Data in this exercise Start Marker

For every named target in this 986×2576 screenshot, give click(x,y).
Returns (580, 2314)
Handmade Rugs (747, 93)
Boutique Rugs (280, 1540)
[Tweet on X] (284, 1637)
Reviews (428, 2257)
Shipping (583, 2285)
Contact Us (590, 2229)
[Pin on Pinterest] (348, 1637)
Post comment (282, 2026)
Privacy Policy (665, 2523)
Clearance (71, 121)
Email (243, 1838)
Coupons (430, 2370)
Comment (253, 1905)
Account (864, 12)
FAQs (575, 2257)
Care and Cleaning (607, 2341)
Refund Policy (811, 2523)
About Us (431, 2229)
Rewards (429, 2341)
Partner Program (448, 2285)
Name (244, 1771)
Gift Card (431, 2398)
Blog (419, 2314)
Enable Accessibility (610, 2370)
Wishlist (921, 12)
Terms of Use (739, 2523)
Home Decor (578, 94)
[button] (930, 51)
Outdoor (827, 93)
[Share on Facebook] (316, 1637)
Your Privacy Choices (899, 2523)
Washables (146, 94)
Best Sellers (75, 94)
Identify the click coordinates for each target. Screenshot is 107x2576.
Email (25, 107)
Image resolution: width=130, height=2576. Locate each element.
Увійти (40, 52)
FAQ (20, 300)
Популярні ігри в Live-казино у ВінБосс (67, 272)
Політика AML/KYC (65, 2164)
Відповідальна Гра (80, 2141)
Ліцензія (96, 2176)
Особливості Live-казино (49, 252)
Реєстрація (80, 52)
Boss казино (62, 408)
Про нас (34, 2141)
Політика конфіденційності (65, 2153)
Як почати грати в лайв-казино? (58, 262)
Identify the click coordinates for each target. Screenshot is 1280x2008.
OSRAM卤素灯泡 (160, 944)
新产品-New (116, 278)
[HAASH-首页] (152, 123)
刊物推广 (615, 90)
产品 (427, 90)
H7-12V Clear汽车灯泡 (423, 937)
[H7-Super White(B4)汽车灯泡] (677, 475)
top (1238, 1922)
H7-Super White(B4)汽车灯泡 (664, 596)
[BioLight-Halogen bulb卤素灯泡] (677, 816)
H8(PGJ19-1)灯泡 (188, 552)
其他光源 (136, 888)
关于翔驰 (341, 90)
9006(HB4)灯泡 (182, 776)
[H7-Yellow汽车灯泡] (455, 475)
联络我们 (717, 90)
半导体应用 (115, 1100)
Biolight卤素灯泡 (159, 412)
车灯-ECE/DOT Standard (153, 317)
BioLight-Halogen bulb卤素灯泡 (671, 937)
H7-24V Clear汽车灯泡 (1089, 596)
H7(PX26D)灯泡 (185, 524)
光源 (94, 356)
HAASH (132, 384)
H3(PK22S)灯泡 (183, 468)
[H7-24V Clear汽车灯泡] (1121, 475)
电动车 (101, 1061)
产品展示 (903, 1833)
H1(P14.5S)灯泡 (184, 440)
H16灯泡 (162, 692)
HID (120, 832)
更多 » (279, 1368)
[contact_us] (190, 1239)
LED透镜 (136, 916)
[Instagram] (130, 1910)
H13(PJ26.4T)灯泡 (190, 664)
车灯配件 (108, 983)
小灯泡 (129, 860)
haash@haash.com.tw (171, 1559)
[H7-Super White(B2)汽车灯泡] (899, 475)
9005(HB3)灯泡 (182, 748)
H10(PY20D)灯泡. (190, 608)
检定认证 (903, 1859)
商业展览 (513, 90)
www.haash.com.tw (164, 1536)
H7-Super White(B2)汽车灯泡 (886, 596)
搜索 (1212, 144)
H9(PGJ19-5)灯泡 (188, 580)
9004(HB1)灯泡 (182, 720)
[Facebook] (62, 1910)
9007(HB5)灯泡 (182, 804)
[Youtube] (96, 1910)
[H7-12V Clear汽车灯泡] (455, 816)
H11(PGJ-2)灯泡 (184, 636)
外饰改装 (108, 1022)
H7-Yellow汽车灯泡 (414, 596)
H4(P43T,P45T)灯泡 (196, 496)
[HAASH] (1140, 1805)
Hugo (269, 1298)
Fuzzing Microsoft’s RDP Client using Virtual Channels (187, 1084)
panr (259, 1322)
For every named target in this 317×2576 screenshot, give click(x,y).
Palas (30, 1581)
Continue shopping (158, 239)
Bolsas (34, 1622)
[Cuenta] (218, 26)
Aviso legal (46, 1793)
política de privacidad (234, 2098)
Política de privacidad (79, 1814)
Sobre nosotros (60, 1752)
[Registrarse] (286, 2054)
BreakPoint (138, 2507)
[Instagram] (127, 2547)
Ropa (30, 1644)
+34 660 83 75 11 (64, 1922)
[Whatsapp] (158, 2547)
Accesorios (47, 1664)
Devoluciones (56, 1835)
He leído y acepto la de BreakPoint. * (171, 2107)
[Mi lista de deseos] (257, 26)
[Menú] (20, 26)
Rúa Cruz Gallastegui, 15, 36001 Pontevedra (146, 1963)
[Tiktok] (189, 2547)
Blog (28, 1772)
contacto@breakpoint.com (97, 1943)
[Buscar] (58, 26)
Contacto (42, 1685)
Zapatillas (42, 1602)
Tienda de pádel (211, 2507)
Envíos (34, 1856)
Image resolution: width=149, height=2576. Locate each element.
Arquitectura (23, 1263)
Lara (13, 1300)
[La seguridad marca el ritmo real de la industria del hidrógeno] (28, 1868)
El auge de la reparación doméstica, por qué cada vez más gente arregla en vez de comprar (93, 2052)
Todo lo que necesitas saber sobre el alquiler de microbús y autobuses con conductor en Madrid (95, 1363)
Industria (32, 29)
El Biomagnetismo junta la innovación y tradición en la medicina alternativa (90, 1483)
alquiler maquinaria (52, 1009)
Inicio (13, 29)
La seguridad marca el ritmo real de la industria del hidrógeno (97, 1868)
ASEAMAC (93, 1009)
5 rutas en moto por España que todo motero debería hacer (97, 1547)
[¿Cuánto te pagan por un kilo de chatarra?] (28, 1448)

Data in this exercise End Marker

■ What you will do ■
Answer with one number only: how many lines in the data contain the word "Privacy"?

■ Written answer ■
2